Obecna Liga Światowa zmieniła się niesamowicie w porównaniu z pierwszymi latami jej istnienia. W tym roku gra w niej aż 28 drużyn, podzielonych na siedem grup w trzech dywizjach. W najbliższy weekend startują drużyny z „niższych” dywizji, Polska zainauguruje swe występy w tegorocznej edycji World League pod koniec miesiąca.

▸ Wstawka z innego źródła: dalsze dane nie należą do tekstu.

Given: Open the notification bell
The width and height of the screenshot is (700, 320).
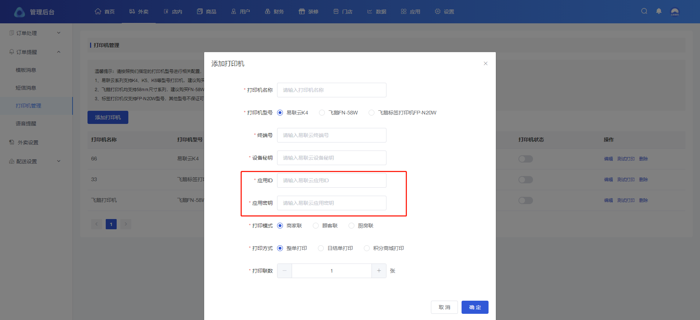Looking at the screenshot, I should point(659,11).
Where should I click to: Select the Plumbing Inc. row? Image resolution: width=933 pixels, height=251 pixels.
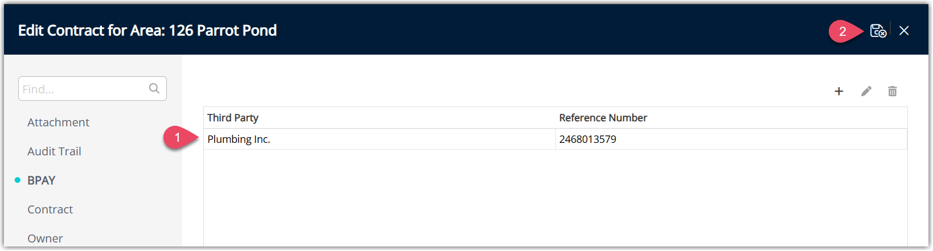555,139
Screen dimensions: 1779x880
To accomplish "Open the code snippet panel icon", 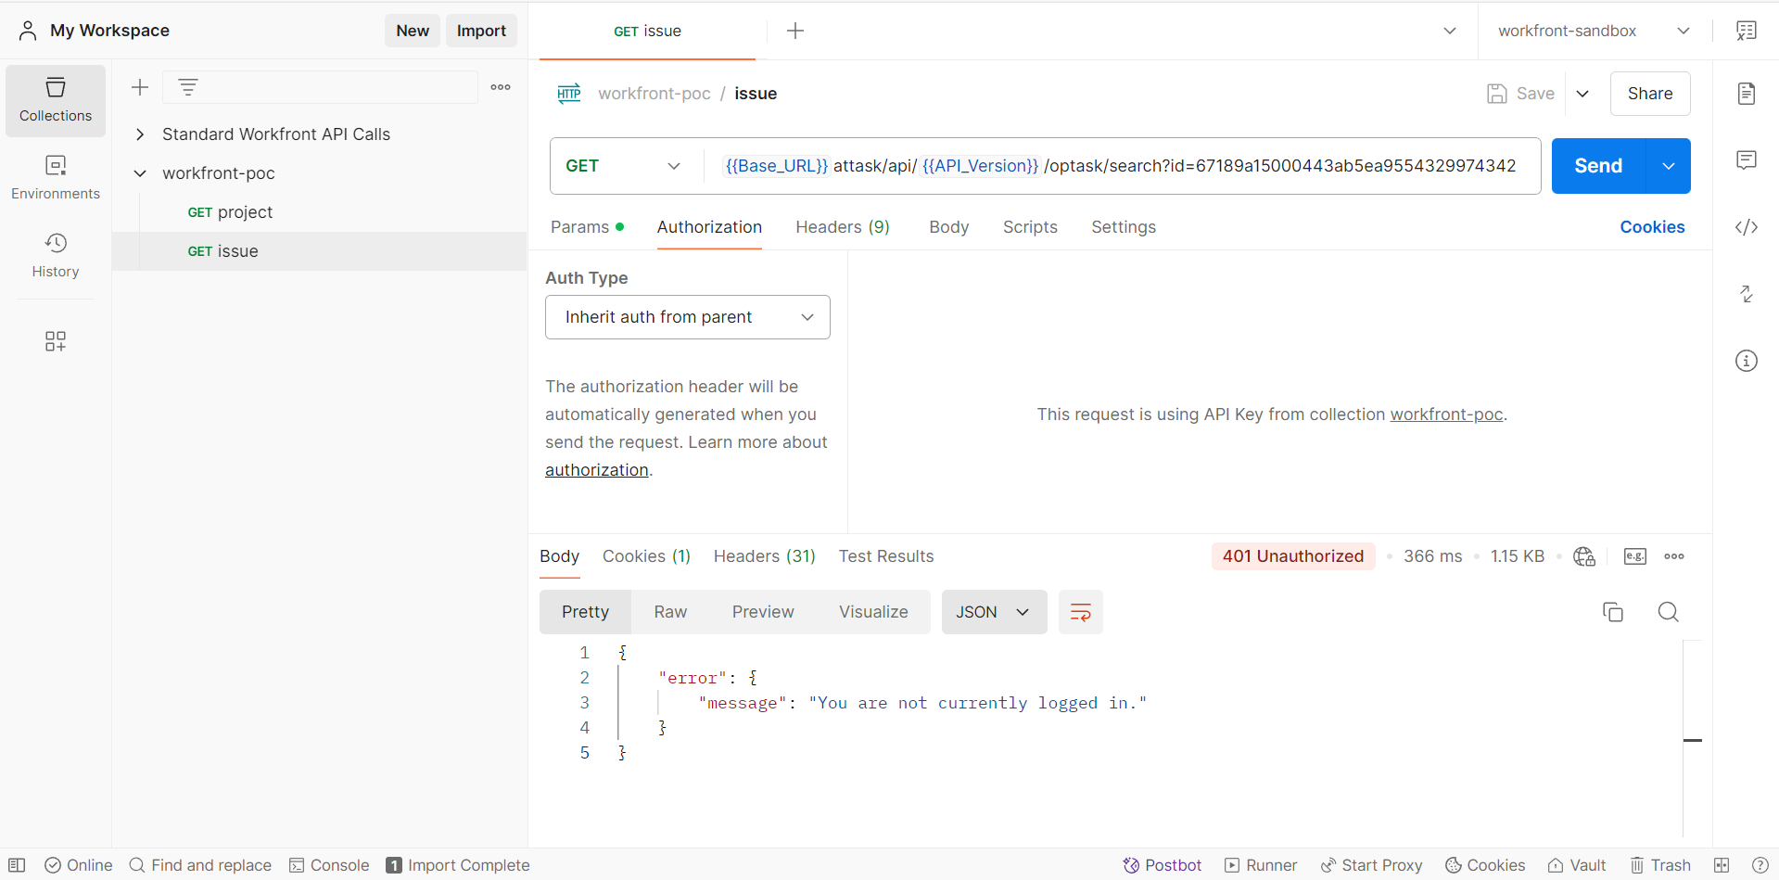I will (x=1746, y=227).
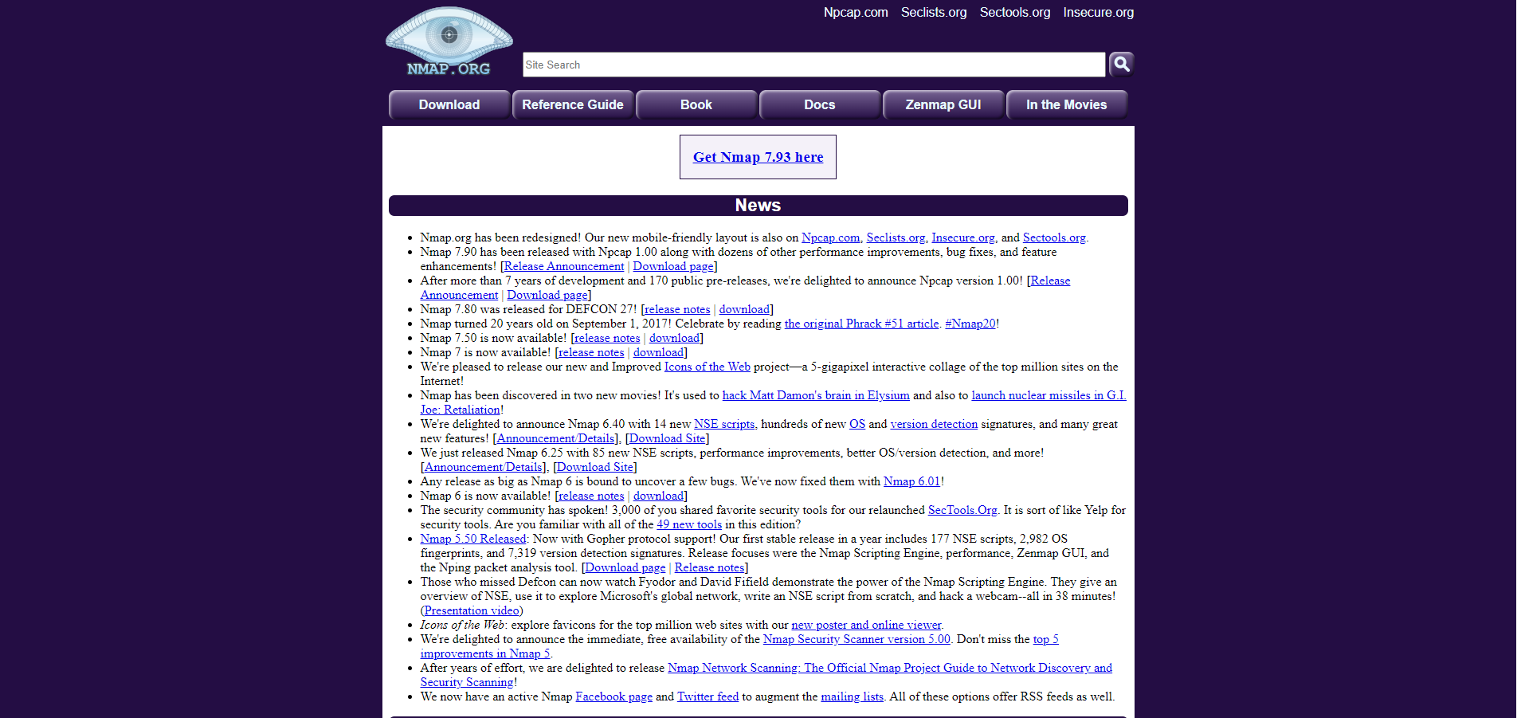The image size is (1517, 718).
Task: Open the Nmap Facebook page link
Action: 613,696
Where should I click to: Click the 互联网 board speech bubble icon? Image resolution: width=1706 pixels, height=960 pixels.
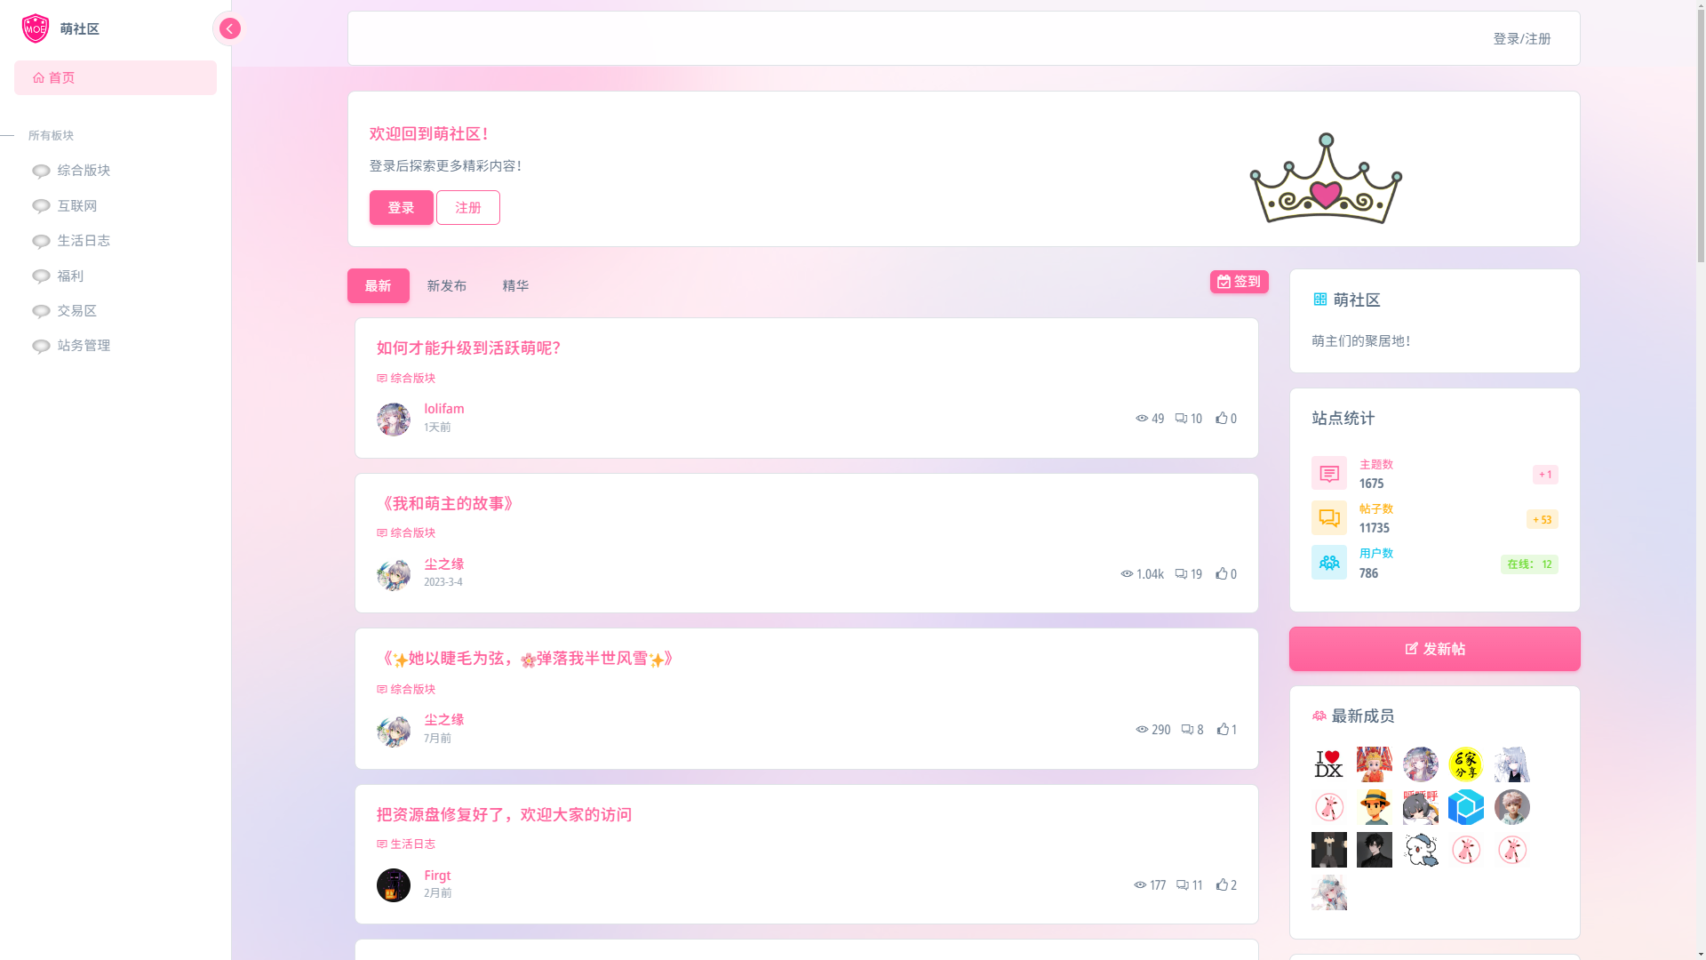click(41, 206)
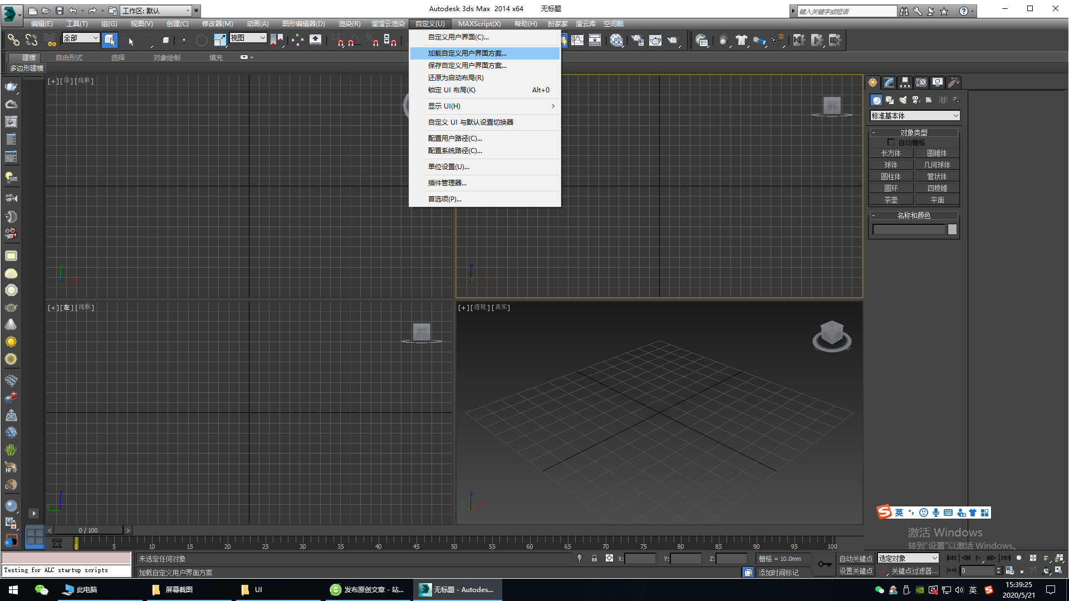The height and width of the screenshot is (601, 1069).
Task: Click Go to Start playback control
Action: pyautogui.click(x=952, y=558)
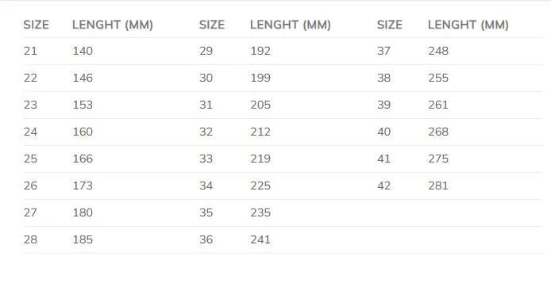Click the 275 length value
Image resolution: width=551 pixels, height=287 pixels.
tap(438, 159)
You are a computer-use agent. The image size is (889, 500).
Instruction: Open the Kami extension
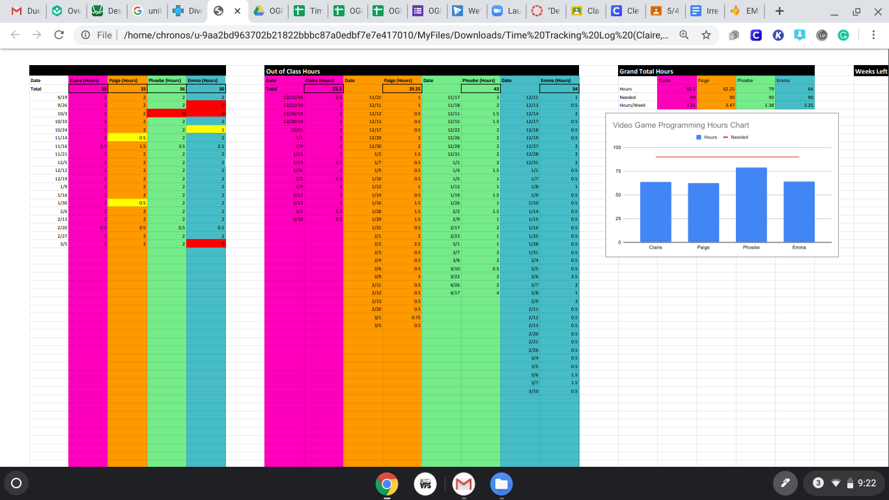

Dla kadry Stephane’a Antigi będą to pierwsze mecze o punkty od czasów niezapomnianych dla nas mistrzostw świata. Jesteśmy niezwykle ciekawi jak zaprezentują się w tych rozgrywkach nasi mistrzowie. Walczymy w trudniej grupie z Rosją, USA i Iranem. Pamiętamy dramatyczne mecze z tymi drużynami na mistrzostwach świata. Amerykanie, którzy zresztą bronią tytułu mistrza Ligi Światowej, byli na MŚ jedyną drużyną, która nas pokonała. Rewanż będzie więc zapewne niezwykle ciekawy.
Jest w tym roku wiele innych ważnych imprez, ale z pewnością warto walczyć o miejsce w turnieju finałowym. Po wielu perturbacjach i niejasnościach między FIVB i brazylijską federacją ostatecznie jednak tegoroczny finał będzie rozgrywany w Rio de Janeiro. Z założenia będzie ten turniej taką „próbą generalną” przed Igrzyskami Olimpijskimi w 2016 r., które odbędą się właśnie w Rio. Warto tam się znaleźć już w tym roku by trochę poczuć przedsmak tego co będzie się działo w najważniejszej sportowej imprezie czterolecia.
Z Ligą Światową każdy ma jakieś osobiste wspomnienia. Mnie np. utkwił w pamięci rok 2002 r., gdy po raz pierwszy od lat poczułem, że polscy siatkarze mogą zdziałać coś wielkiego. Wygrana 3:0 w brazylijskiej Goianie z mistrzami świata była niesamowitym przeżyciem. Gdy dzwoniłem do redakcji by podać wynik (gdy mecz się kończył w Polsce było po 22 i gazety szły do druku), nie chcieli mi koledzy uwierzyć, sądząc, iż żartuje (nie było bezpośredniej transmisji). Wtedy się jeszcze nie udało. Na wygranie tych rozgrywek czekaliśmy jeszcze 10 lat, ale w turnieju w 2012 r. w Bułgarii nasza reprezentacja grała koncertowo gromiąc wszystkich rywali. I teraz nie mamy nic przeciwko temu, by ta historia sprzed trzech lat się w Rio de Janeiro powtórzyła.